エステルはフレンから夢主が騎士や側近を辞めて行方不明だった夢主を見つけてとても嬉しそうだった。
夢主は嬉しいような、しかし何か複雑だ。何人かは夢主を認めて居ないようだ。良い例としてカロルは夢主に近付かない。どうやら、無表情な夢主が怖いようだ。しかしそんなモノを簡単に変えられるようなモノでもない。もうずっとこの無表情という盾を使って来たのだ。
街に到着して皆は物資やら武器やらを買いに出かけ、夢主は1人で留守番をしていた。仲間というモノは随分久し振りに持った気がする。いや実際かなり久し振りなんだ。目の裏に焼き付いたままの悪夢が蘇りそうになり、夢主は頭を振って消し去った。部屋に入りベッドに腰掛けた。港町なここは、潮風が心地よい。窓を開けたままだったからか風が夢主の頬を掠める。
「シュヴァーン…」
お前は今生きているのか、その言葉は声にならなかった。アレクセイや他の騎士たちは、シュヴァーンは生きて帰って来ていると言うが、私はお前に1度も会って居ない。アレクセイに会わせてくれと言っても、シュヴァーンの部屋に会いに行っても、会えない。私はいつまで、お前の帰りを待っていればいいんだ。10年間、ずっと待っていたというのに…、お前はまだ私に待てと言うのか。それとも私はお前に会う価値が無くなってしまったというのか?
「はぁ……」
夢主にとってこの10年間は苦しいモノだった。会いたいのに会いたくて、もどかしくて。まるで目の前にあるのに手が届かないような気分だ。
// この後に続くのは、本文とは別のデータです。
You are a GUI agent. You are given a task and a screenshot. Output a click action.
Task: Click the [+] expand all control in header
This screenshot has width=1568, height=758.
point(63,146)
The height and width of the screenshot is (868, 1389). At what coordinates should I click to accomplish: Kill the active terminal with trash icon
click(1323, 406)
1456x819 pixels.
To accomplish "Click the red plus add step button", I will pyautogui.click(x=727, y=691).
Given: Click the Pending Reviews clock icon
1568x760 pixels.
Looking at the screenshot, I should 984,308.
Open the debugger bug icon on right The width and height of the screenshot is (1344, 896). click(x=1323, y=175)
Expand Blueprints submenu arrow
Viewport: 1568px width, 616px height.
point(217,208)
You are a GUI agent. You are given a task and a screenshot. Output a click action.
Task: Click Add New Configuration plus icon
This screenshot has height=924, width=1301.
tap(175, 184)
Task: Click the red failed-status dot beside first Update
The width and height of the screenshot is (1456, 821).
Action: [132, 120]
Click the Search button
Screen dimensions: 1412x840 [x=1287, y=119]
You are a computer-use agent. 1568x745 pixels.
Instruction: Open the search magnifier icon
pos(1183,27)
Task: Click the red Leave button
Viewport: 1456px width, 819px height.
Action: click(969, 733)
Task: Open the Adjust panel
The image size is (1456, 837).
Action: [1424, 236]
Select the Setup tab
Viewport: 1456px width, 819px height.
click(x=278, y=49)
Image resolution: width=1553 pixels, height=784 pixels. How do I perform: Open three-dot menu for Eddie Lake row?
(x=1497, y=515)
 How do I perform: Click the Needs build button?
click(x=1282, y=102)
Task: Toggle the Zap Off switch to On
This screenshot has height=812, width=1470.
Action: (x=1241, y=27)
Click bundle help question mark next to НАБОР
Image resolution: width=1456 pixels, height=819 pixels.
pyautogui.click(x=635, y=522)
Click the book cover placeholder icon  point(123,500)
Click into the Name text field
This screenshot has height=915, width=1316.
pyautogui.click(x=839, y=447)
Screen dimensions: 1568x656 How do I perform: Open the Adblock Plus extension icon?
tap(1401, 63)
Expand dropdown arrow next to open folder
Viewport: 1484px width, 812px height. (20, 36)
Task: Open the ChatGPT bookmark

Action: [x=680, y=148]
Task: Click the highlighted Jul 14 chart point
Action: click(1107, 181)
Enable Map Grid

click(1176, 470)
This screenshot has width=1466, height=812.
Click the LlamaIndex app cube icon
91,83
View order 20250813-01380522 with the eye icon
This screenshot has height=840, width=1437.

なぜシュヴァーンは自分に会ってはくれないのか。なぜ、彼は自分に信じていてくれと言ったのか。なぜ、なぜ…。溢れ出した疑問は止まる事を知らずただただ溢れる。怒りより、悲しみより、ただ悔しい。彼を待っていた自分に対しても、実は死んでいたんじゃないかと思って人魔戦争が行われた場所に向かってる今の自分に対しても。
壁に立て掛けている自分の愛刀をチラッと見る。思えば、あの刀を抜いた事はあまりない。
流浪の民は仲間を大切にしていた。だが幼い頃から強くするために厳しく育てられた。酷い時はエアルが充満する土地に投げ込まれ一晩耐えろと言われたり。ある時は魔物が多く住む土地へ投げ込まれ一晩生きていろと言われたりもした。全ては強き子孫の繁栄のため。
そのため、大人になるに連れ子供達は生き残った仲間と絆を強めて行った。
そして
『仲間のために決して武器を抜くな』
と強く教え込まれた。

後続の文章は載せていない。